Requirements of clustering in data mining are

Scalability

Ability to deal with different types of attributes

Discovery of clusters with arbitrary shape

Minimal requirements for domain knowledge to determine i/p parameters

Ability to deal with noisy data

High dimensionality

Constraint based clustering

Interpretability and usability.

Some of the major clustering methods include partitioning methods and hierarchical metods.partitioning methods construct K partitions of data, given a data base of n objects, where each partition represents a cluster and K<N.approximately there are KN/K! Ways of partitioning a set of N data points into k subsets.

There are two main popular partitioning algorithms are

K-Means algorithm:

The K-means algorithm is one of the most commonly used partitioning algorithm. The "K" in its name refers to the fact that the algorithm looks for a fixed number of clusters which are defined in terms of proximity of data points to each other. In K-Means algorithm each cluster is represented by mean value of the objects in the cluster. Even though, K-means algorithm is the simplest and commonly used algorithm it is very sensitive to noise and outlier data points, because a small number of such data can substantially influence the mean value.

K-Medoids algorithm: in K-Mediods algorithm each cluster is represented by one of the objects of the cluster near the centre.

Hierarchical methods create a hierarchical decomposition of the data base. In hierarchical clustering, a tree like cluster structure is created through recursive partitioning or combining of existing clusters. There are two categories of Hierarchical clustering, agglomerative and divisive methods. Agglomerative Hierarchical clustering is also called as bottom up strategy, starts with each object in it’s own cluster and merges these automatic clusters into larger clusters, until all of the objects are in a single cluster or till certain termination condition are satisfied. Divisive Hierarchical clustering also known as top down strategy. This clustering does the reverse of Agglomerative Hierarchical clustering by starting with all objects in one cluster. It partitions the cluster into smaller and smaller units until each object form a cluster on it’s on or until a termination condition satisfies.

Clustering has variety of applications including pattern recognition, spatial data analysis, biological studies; market and customer segmentation.clutering can be used as a preprocessing tool in data mining.

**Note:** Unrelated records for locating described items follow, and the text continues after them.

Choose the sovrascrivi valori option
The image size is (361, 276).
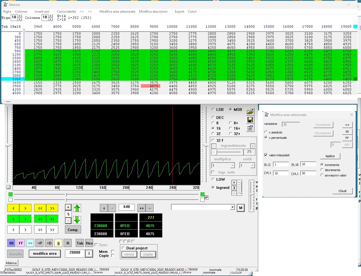click(322, 175)
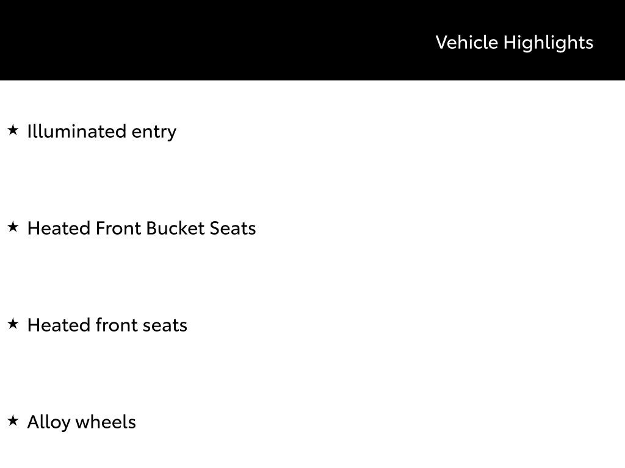Click the word Seats after Bucket
This screenshot has height=468, width=625.
click(x=233, y=228)
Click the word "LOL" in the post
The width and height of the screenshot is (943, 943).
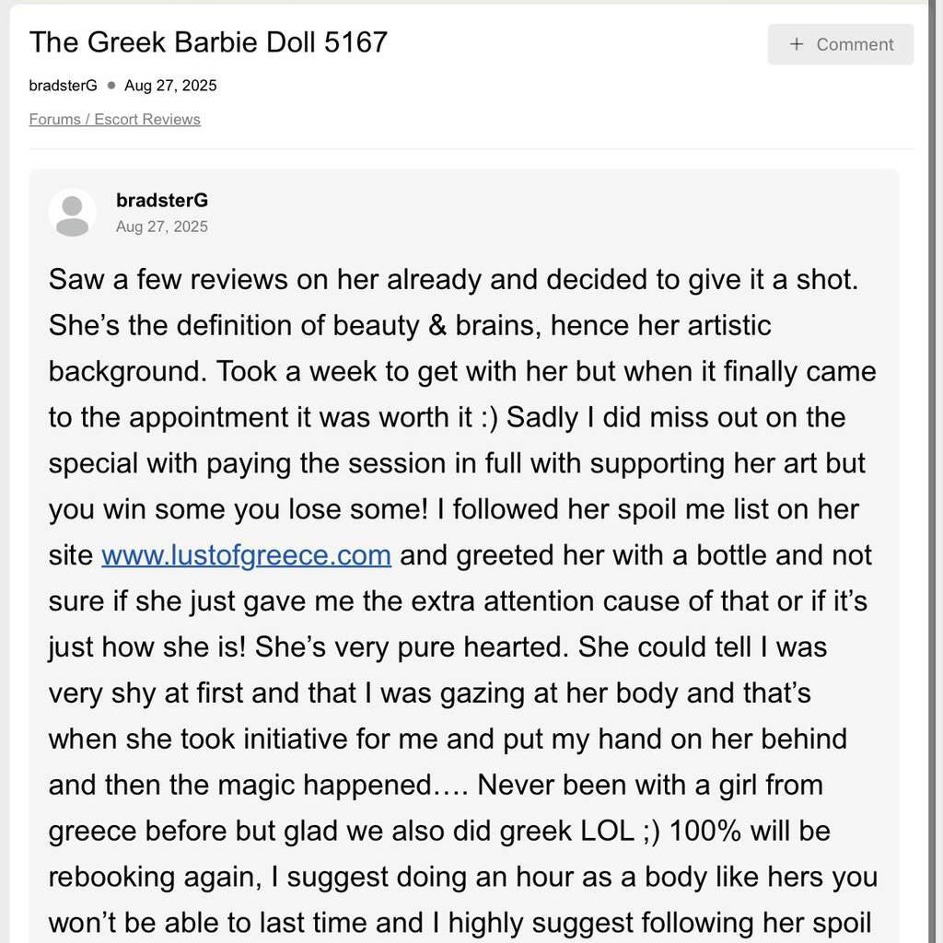[x=606, y=832]
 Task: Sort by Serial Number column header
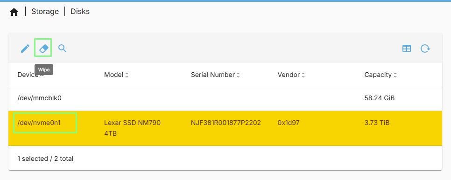point(215,75)
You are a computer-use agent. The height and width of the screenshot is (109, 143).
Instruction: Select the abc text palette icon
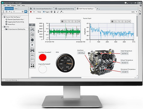pyautogui.click(x=32, y=55)
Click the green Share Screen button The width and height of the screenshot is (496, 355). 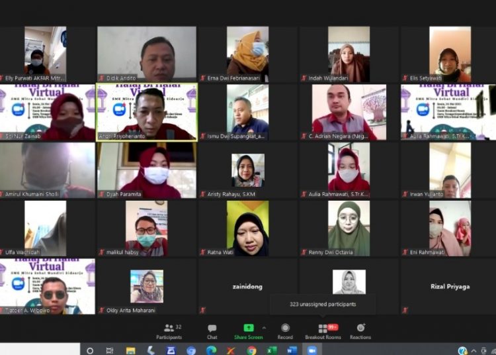coord(248,331)
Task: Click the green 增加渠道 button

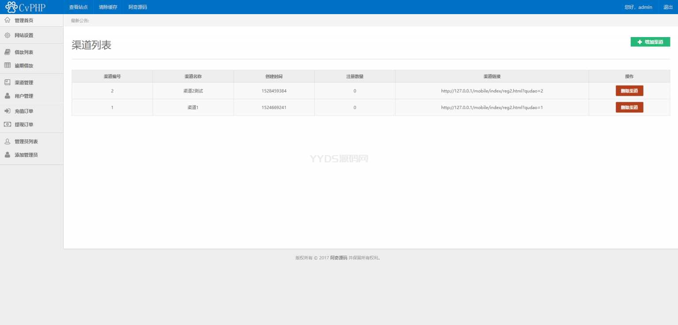Action: pyautogui.click(x=650, y=41)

2.1.5 Associative classification

Associative classification is a recent and rewarding technique that integrates association rule mining and classification. It is a special class of association rule mining in which class attributes is considered in the rules consequent. For example in a rule A=>C, C must be a class. Associative classification achieves higher accuracy than traditional classification methods and many of the rules found by Associative classification cannot be discovered by traditional classification techniques. Associative classification is especially fit to application where the maximum accuracy is desired. Associative classification was first introduced by Liu et.al [15].

Associative classification generally involves two strategies

Generate class association rules from a training data set.

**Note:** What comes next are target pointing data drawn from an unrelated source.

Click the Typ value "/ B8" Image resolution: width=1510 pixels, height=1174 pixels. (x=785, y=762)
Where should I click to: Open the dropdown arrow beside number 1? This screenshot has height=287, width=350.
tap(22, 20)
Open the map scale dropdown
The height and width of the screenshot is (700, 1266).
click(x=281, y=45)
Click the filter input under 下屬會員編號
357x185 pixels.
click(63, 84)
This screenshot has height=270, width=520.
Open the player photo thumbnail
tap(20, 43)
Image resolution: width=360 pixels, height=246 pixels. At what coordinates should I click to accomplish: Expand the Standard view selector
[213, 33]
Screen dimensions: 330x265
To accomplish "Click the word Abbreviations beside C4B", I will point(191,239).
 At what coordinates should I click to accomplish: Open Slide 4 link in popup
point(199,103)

Classify the test data set into predefined class labels.

The rule generation phase in Associative classification is a hard step that requires a large amount of computation. A rich rule set is constructed after applying suitable rule pruning and rule ranking strategies. This rule set which is generated from the training data set is used to build a model which is used to predict test cases present in the test data set.

The main task of associative classification is to discover a subset of rules which satisfy support and higher confidence subsets are used to build the classifier which is used to predict the class label of unknown sample. There are two methods of associative classification 1) Eager associative classification 2) lazy associative classification [16]. Eager associative classification construct the generalized model to predict the class label whereas lazy associative classification delays the processing of data until a new samples needs to be classified and it does not build the model to classify an insatance.lazy approach improves accuracy but leads to high computation cost. Adopting information centric attribute approach will reduce the computation cost [17].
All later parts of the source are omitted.